Real-time sentiment rating of movies on SAP HANA (part 6) – wrap-up and looking ahead
Hello and welcome back to the last blog post of movie sentiment rating series. Now it’s time to recap what we have done and discuss some future work. First of all I wanna share the series and project with you as I promised in the first blog. Here you go.
After you import the XS project, the project structure should look similar with mine. For better understanding, I made some notes on the structure and you can find these design-time objects in corresponding blog posts easily.
OK. Now let’s take a look at what we’ve done. We’ve rebuilt the movie sentiment rating app using pure SAP HANA XS and text analysis. And now we have two real-time apps using the same dataset, one for desktop based on SINA and the other for mobile using sap.m. During the implementation, we’ve used some new XS features released in recent SPSs such as CDS and outbound connectivity in SPS06, job scheduling in SPS07. These features did not exist when I built the first version of this smart app in May 2013. With the rapid development of SAP HANA XS, we can always improve our SAP HANA native apps. Then let’s have a quick look at these two apps respectively.
Movie sentiment rating based on SINA
– Search everything in real-time. With the full text index, you can search movie titles, release dates, studios, sentiments, tokens and so on. For example, you can search tweets about a specific movie in this evening from iPhone.
– Analyze everything in real-time. You can analyze how many people like/dislike a certain movie or the overall sentiment of movies in a certain studio. You can even track the sentiment trending. There are lots of things you can analyze.
Movie sentiment rating using sap.m
– For movie goers, you can see the sentiment rating of new release movies based on tweets analysis and select your favorite movie in real-time. From # of mentions you can also infer the popularity. And you can even select the release date range to check more.
– You can jump into details to see what people are now talking about this movie.
Compared with Rotten Tomatoes?
Out of curiosity I compared the rating of top 10 popular new release movies this week in my app with Rotten Tomatoes. The following result is based on 2014-11-23 04:00:00 UTC.
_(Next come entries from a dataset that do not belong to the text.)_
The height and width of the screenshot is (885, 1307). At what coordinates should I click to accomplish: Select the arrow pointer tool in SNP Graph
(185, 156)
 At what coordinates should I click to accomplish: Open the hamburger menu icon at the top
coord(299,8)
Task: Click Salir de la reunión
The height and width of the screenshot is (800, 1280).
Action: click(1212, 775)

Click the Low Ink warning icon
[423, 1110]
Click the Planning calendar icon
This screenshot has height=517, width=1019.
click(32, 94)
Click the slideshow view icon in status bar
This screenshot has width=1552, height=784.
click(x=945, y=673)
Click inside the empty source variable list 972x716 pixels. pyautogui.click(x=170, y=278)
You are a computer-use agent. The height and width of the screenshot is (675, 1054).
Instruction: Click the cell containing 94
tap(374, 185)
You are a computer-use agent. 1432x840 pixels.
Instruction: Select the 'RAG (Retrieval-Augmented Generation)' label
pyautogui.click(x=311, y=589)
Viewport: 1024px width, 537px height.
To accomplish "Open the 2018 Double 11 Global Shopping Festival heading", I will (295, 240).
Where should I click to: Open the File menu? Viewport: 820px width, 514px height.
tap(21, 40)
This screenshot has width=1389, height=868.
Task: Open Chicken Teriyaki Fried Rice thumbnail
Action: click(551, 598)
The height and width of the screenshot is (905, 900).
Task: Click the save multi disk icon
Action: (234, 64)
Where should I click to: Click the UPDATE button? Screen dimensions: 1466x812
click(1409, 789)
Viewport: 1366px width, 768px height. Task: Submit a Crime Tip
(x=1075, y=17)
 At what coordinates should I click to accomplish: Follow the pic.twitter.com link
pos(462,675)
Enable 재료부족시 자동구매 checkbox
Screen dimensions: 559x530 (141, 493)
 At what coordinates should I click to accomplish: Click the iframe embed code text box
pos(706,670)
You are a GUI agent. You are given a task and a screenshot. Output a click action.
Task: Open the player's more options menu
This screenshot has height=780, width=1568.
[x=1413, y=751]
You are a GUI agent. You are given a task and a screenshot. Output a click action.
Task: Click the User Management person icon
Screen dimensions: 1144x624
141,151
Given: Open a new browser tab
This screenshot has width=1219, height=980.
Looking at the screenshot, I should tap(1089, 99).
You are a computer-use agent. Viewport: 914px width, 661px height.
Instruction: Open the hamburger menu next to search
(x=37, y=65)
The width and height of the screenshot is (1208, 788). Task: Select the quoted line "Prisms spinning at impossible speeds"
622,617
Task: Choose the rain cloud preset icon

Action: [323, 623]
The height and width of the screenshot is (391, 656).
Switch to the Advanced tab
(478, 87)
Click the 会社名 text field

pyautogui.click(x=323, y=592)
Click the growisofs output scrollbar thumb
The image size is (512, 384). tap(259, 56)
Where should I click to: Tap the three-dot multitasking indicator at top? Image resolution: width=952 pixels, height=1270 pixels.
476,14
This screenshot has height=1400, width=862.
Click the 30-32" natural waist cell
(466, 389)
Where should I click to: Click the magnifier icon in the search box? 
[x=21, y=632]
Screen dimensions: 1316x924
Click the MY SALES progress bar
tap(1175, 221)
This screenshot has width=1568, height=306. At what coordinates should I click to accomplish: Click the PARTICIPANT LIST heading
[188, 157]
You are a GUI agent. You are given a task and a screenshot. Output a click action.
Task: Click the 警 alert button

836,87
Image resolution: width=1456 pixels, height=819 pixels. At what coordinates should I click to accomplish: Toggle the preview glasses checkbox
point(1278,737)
|Movie title||Movie sentiment rating||Rotten Tomatoes|
|The Hunger Games: Mockingjay – Part 1||7.8||8.2|
|A Girl Walks Home Alone at Night||9.4||8.2|
|Pulp: a Film About Life, Death & Supermarkets||7.3||8|
I watched The Hunger Games: Mockingjay – Part 1 today and have just posted a tweet. You see both apps show my tweet immediately since with the combination of XSJS outbound connectivity and job scheduling, we can crawl tweets in real-time!
Now let’s jump into the looking ahead part and discuss some future work about the movie sentiment rating app. There are still lots of things we can improve for this app. I just listed several points as follows.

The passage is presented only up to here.